TEKS SUMBER:
Kritik Sastra Perspektif Hermeneutika Kritis Habermas

sumber foto: britannica.com
Semarang, Justisia.com – Sastra dipandang sebelah mata. Tidak terbatas pada pemilihan diksi dan bahasa yang asing didengar, juga sulitnya menyambungkan implikasi makna tulisan yang ditulis oleh penulis. Pembaca dihadapkan pada ‘persoalan tendensi dan substansi penulis’. Hal ini lumrah dijumpai bagi setiap pembaca sastra, tidak terkecuali saya.
Kendati demikian, sastra dinilai sebagai pembebasan. Karya yang terbuka terhadap berbagai interpretasi (penafsiran); penyampaian pesan baik secara eksplisit atau implisit. Pesan yang tidak begitu saja langsung diterima dan dipahami oleh pembaca, karena bahasa yang digunakan dalam karya sastra adalah bahasa konotatif.
Berpijak pada pembacaan di atas, karena sastra adalah permainan olah bahasa, maka mengindikasikan perlunya alat untuk menjelaskan dan menafsirkan. Sastra sangat erat kaitannya dengan ‘apa yang diucapkan atau ditulis oleh penulis mempunyai makna lebih dari satu jika dihubungkan dengan konteks yang berbeda’.
Karena cirinya yang demikian, berbekal pemahaman dan pembacaan pendek saya, model hermeneutika ala Habermas, didukung hermeneutik tokoh lain, mempunyai kemungkinan sebagai medium interpreter sastra; teori pengoperasian pemahaman dalam hubungannya dengan interpretasi terhadap teks (Berthin Simega, 2013).
Hermeneutika dan Hermeneutika Kritis Habermas
Hermeneutika identik dengan ‘seni memahami’. Istilah ini dipopulerkan oleh Schleiermacher. Adalah tokoh filsuf pertama mengusung konsep pemahaman yang menjembatani kesenjangan ruang dan waktu antara teks, penulis dan pembaca untuk menemukan maksud asli penulis teks itu tanpa prasangka pembacanya.

DAFTAR TUGAS:
1) Tolong sebutkan semua nama orang yang muncul dalam teks sumber di atas.
2) Menurut teks sumber, bahasa apa yang digunakan dalam karya sastra?

BAGIAN DATA:
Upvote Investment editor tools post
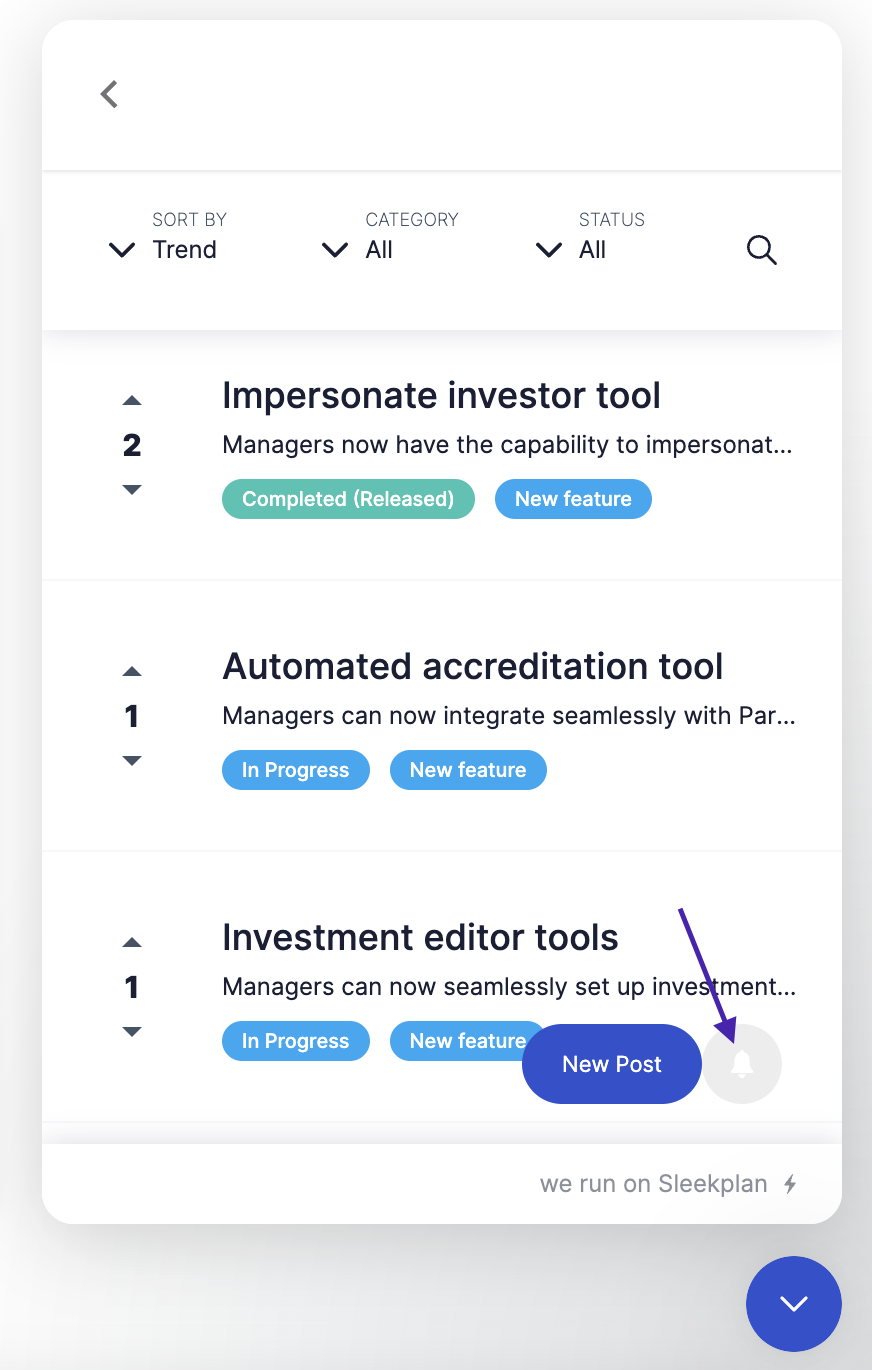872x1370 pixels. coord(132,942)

--

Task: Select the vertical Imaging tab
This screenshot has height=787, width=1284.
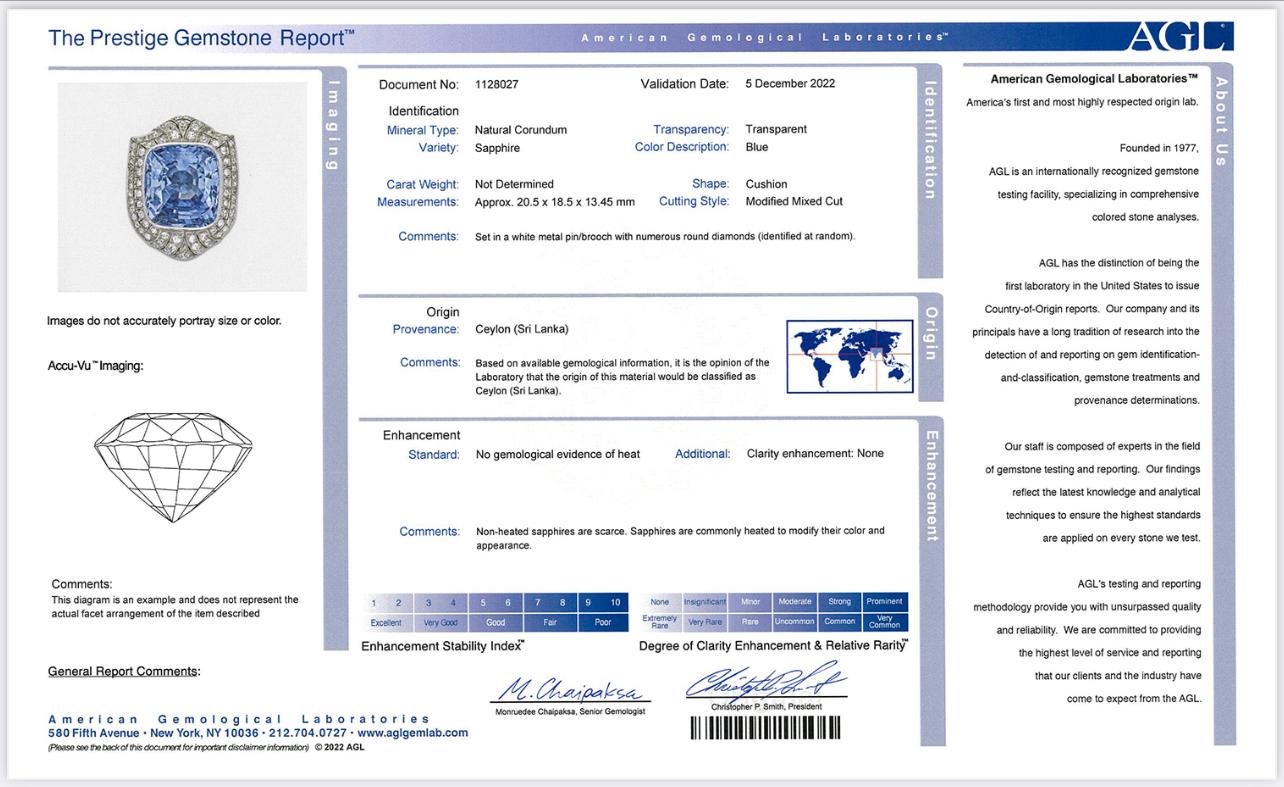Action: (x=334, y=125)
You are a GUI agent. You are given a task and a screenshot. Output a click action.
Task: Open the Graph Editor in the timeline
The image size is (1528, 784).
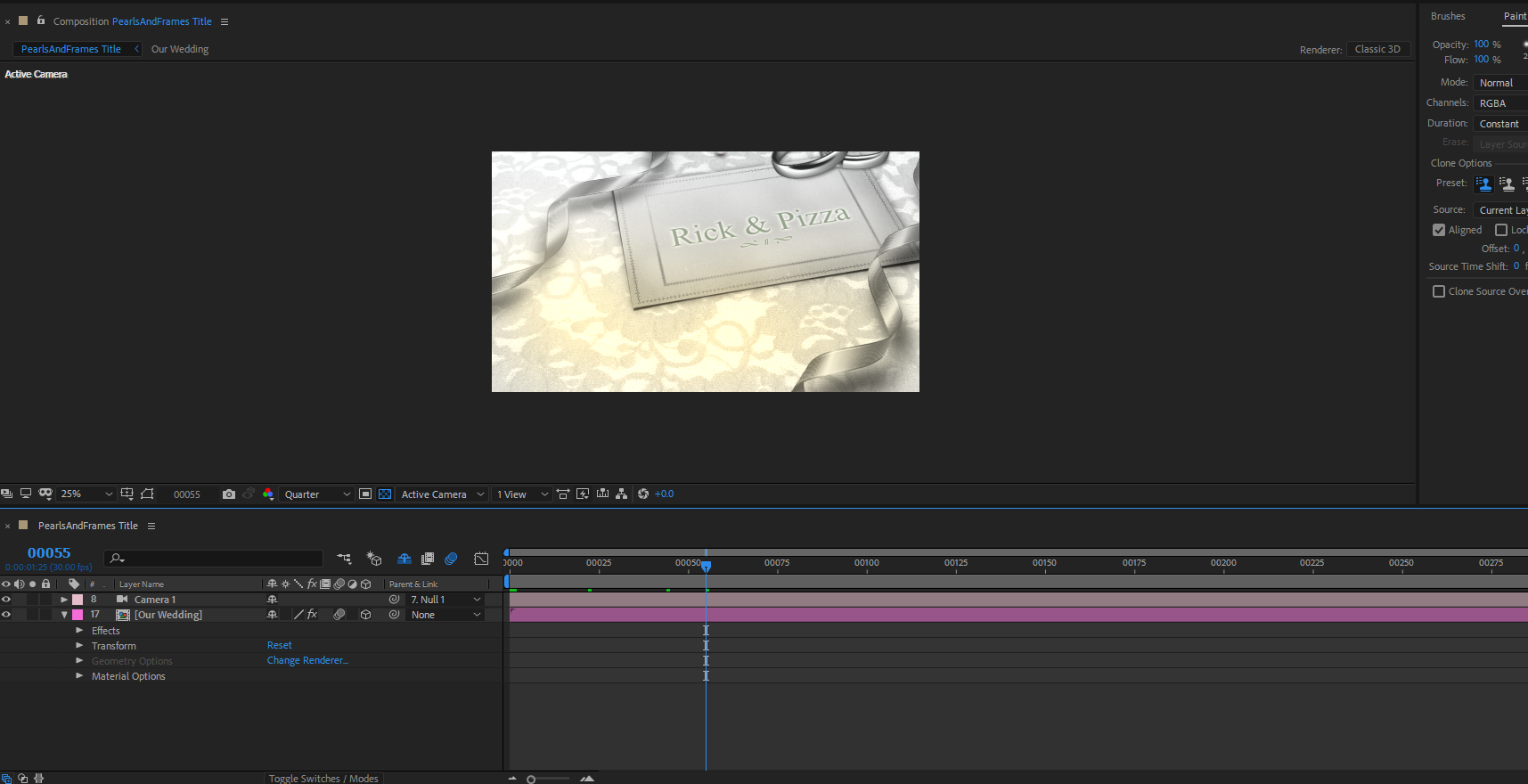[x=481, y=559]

---

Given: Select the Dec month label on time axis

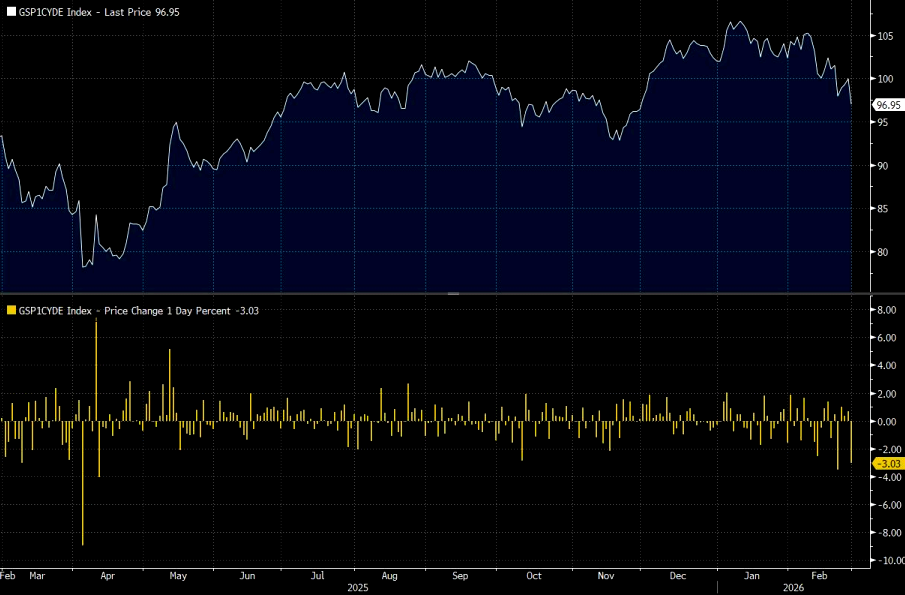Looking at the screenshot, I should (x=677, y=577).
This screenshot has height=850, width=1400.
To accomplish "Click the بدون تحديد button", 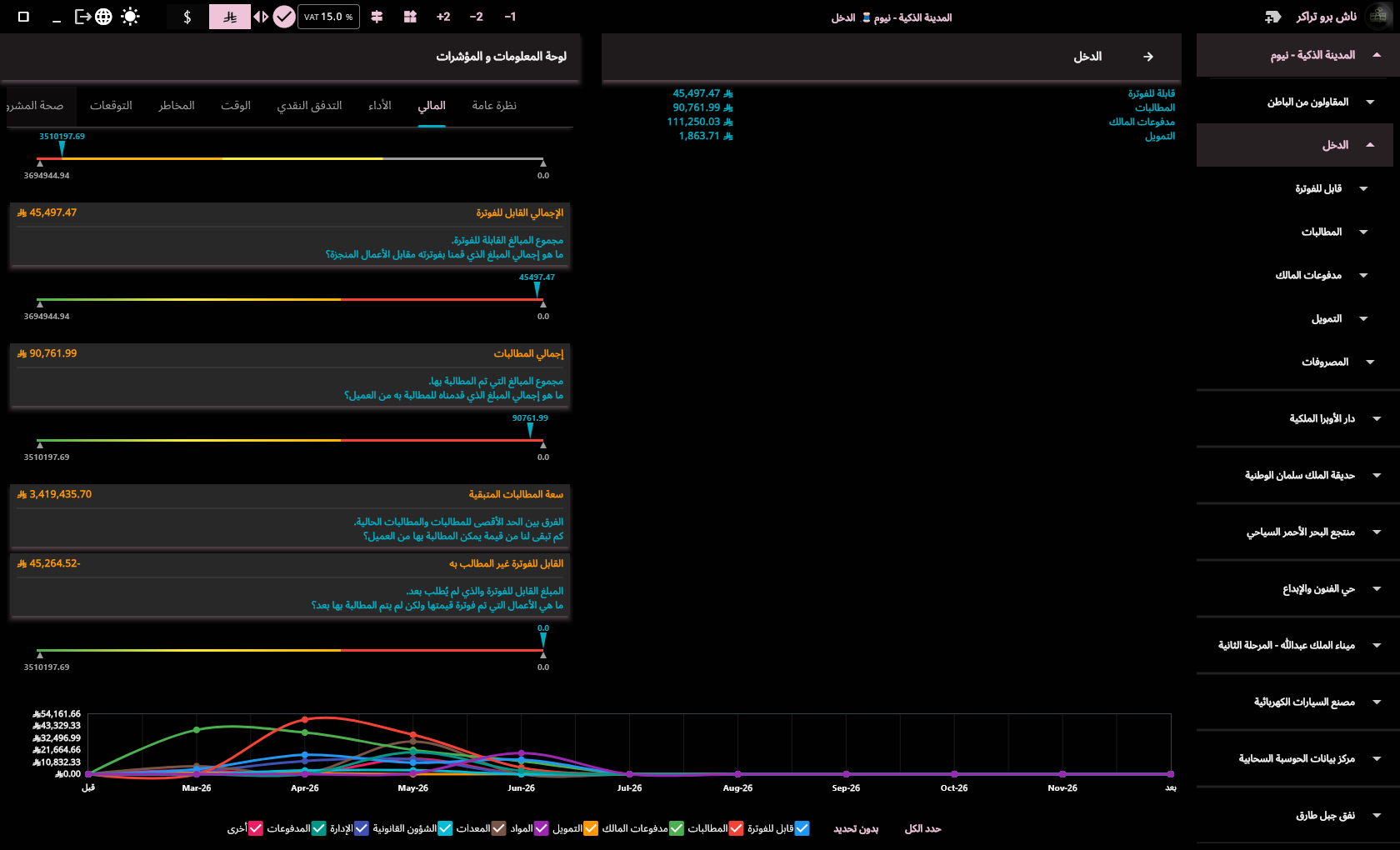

JAWABAN PER TUGAS:
1)
- Habermas
- Berthin Simega
- Schleiermacher

2) Bahasa konotatif.